▶ **Excerpted text**
The loop-closure, when a vehicle/roverreturns to re-observe landmarks after a large traverse, is especially difficult. The association problem is compounded in environments where landmarks are not simple points and indeed look different from different viewpoints. EKF-SLAM employs linearized models of non-linear motion and observation models and so inherits many cautions. Non-linearity can be a significant problem in EKF-SLAM and leads to expected, and sometimes dramatic, inconsistency in solutions [24]. Convergence and consistency can only be guaranteed in the linear case [28] - [33].

5. Results and Discussions

All SLAM systems introduced in this paper have been implemented in different environment from indoor to outdoor. Several samples have been taken in different trajectory shape such as a straight line that enable us to measure the drift in addition to the loop sample that we use it to test the closure and its corresponding trajectory deformation. A ground reference has been captured for all the samples to measure the biases and drift caused by the SLAM solution. Figure 2 shows the results of the monocular loop SLAM solution in indoor environment. The trajectory and the surrounding captured environment for the indoor loop with closure and without closure are shown in Figure 2.

The results shown in Figure 2 show that the monocular SLAM solution has a drift that cause non closure loop as shown in Figure 1(a). The indoor loop monocular SLAM trajectories without closure and with closure are compared to the indoor loop ground truth in Figure 3. The ground truth is very close to a rectangular shape while the Monocular SLAM trajectory suffered from different drifts, mostly because the turns, which results in a skewed open rectangular shape (Figure 3(c)). However, this drift has been adjusted by applying the loop closure algorithm constraints. Loop closures were solved with a pose graph optimization with similarity constraints, that was able to correct the scale drift appearing in monocular SLAM. However, the loop closure constraints location estimation causes an additional deformation for the loop with respect to the ground truth, as shown in Figure 3(b). In order to adjust the monocular scale drift, a well-known object has been used to be used as reference to adjust the scale along the trajectory. This procedure produces an initialization drift because the camera will be targeted to the ground before the vehicle/rover start to move along the trajectory. After few seconds the camera will be rotated to face the moving direction of the trajectory. In order to produce a precise mapping solution, this procedure requires a post processing correction.

▶ **Exercise task 1**
In the SLAM excerpt, what was used as a reference to adjust the monocular scale drift along the trajectory?
▶ **Exercise task 2**
Quote the SLAM excerpt word for word, starting at the words "The loop-closure, when" and ending after the words "case [28] - [33].".

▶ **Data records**
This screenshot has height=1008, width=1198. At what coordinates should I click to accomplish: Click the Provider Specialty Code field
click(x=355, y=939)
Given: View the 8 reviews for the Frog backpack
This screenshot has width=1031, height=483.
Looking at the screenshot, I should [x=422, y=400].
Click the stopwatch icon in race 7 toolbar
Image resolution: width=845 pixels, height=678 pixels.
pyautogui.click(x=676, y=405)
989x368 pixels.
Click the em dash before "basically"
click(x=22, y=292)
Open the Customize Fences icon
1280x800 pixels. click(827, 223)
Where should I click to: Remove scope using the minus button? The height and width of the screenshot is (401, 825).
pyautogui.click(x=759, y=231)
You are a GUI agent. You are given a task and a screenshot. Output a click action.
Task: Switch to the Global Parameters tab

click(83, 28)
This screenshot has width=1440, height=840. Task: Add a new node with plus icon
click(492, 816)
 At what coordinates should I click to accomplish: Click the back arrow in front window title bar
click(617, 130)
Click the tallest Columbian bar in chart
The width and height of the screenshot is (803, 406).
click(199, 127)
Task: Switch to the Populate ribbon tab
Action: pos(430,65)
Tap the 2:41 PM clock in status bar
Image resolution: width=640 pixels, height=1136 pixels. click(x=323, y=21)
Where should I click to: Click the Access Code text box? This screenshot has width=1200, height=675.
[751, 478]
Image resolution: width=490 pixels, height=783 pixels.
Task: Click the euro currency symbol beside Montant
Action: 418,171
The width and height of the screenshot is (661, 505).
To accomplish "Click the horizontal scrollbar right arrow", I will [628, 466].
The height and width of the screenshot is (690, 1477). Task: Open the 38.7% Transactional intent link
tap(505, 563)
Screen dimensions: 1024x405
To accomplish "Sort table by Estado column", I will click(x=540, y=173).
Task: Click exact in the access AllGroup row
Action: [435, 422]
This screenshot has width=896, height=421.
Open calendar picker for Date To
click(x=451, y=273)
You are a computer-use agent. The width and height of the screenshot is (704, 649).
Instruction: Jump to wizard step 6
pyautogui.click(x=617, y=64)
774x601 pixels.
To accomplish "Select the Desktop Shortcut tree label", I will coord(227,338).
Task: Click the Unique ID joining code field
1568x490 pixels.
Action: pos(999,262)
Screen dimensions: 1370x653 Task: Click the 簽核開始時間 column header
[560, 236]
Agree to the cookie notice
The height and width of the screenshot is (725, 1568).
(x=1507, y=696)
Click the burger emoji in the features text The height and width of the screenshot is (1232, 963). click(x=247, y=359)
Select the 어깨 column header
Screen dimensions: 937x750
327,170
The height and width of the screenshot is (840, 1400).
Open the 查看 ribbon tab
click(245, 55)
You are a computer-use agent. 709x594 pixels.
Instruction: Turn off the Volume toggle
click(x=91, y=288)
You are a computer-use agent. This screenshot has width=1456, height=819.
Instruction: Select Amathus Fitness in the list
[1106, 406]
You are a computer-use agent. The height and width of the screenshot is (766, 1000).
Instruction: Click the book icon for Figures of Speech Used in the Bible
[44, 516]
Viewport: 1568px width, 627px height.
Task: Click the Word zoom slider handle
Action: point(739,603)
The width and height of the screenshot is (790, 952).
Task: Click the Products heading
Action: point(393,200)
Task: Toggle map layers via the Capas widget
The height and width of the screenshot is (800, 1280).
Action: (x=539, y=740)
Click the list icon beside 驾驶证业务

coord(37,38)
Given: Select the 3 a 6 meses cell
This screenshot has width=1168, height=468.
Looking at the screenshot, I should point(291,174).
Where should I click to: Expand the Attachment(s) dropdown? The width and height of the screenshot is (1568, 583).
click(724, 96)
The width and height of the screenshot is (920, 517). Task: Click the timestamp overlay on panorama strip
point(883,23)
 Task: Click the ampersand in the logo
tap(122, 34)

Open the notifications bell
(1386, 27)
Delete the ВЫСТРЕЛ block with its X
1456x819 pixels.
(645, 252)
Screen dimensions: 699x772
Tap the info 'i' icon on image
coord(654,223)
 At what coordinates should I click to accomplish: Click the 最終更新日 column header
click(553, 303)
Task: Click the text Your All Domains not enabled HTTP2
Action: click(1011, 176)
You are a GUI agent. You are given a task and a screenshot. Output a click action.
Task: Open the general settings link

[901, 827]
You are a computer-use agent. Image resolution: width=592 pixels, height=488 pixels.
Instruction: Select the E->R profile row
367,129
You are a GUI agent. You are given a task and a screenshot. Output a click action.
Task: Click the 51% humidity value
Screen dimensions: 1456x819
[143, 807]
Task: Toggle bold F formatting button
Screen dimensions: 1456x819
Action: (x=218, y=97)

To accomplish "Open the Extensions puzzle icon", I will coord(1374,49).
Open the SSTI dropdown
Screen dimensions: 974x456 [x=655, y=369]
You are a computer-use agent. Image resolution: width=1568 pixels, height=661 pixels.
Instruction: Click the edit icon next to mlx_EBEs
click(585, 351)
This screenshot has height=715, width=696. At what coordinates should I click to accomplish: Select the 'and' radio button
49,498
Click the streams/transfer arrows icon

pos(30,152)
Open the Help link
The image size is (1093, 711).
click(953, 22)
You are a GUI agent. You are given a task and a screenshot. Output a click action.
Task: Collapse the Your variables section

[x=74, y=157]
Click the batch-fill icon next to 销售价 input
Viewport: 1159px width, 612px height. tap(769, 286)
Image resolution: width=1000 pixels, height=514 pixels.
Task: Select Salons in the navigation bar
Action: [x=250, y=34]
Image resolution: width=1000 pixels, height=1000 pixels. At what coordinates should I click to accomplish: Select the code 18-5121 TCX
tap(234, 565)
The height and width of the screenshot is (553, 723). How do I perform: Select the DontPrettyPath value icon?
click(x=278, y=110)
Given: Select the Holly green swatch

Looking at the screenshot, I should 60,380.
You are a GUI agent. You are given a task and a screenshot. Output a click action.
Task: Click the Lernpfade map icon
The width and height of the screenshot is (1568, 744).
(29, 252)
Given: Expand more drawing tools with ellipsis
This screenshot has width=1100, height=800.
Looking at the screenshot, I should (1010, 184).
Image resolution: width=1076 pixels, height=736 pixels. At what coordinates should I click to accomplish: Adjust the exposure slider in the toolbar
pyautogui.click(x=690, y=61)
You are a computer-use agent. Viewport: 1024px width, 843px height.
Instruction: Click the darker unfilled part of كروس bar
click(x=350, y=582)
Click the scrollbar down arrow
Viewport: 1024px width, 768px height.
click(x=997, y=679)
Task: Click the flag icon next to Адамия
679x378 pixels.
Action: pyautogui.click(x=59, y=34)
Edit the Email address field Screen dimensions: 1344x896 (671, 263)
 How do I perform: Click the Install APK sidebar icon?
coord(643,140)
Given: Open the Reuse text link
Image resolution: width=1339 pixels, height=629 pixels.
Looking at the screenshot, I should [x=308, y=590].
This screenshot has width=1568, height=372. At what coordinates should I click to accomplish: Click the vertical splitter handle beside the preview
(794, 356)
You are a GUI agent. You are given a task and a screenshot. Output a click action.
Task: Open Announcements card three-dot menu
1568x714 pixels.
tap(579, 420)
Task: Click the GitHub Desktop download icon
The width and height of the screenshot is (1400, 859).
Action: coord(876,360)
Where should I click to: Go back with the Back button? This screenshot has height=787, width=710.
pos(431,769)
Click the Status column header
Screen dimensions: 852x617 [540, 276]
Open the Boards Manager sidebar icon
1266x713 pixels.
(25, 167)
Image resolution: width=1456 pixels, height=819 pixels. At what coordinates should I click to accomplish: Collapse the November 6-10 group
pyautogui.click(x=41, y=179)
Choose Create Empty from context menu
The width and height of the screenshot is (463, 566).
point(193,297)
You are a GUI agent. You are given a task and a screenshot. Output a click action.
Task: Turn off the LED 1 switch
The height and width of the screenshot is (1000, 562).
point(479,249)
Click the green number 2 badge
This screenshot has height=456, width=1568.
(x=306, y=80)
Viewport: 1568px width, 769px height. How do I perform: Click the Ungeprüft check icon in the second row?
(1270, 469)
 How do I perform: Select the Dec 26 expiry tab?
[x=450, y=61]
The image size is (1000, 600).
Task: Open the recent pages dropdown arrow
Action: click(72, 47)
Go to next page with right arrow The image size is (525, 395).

▶ **Task answer 1**
A well-known object.

▶ **Task answer 2**
The loop-closure, when a vehicle/roverreturns to re-observe landmarks after a large traverse, is especially difficult. The association problem is compounded in environments where landmarks are not simple points and indeed look different from different viewpoints. EKF-SLAM employs linearized models of non-linear motion and observation models and so inherits many cautions. Non-linearity can be a significant problem in EKF-SLAM and leads to expected, and sometimes dramatic, inconsistency in solutions [24]. Convergence and consistency can only be guaranteed in the linear case [28] - [33].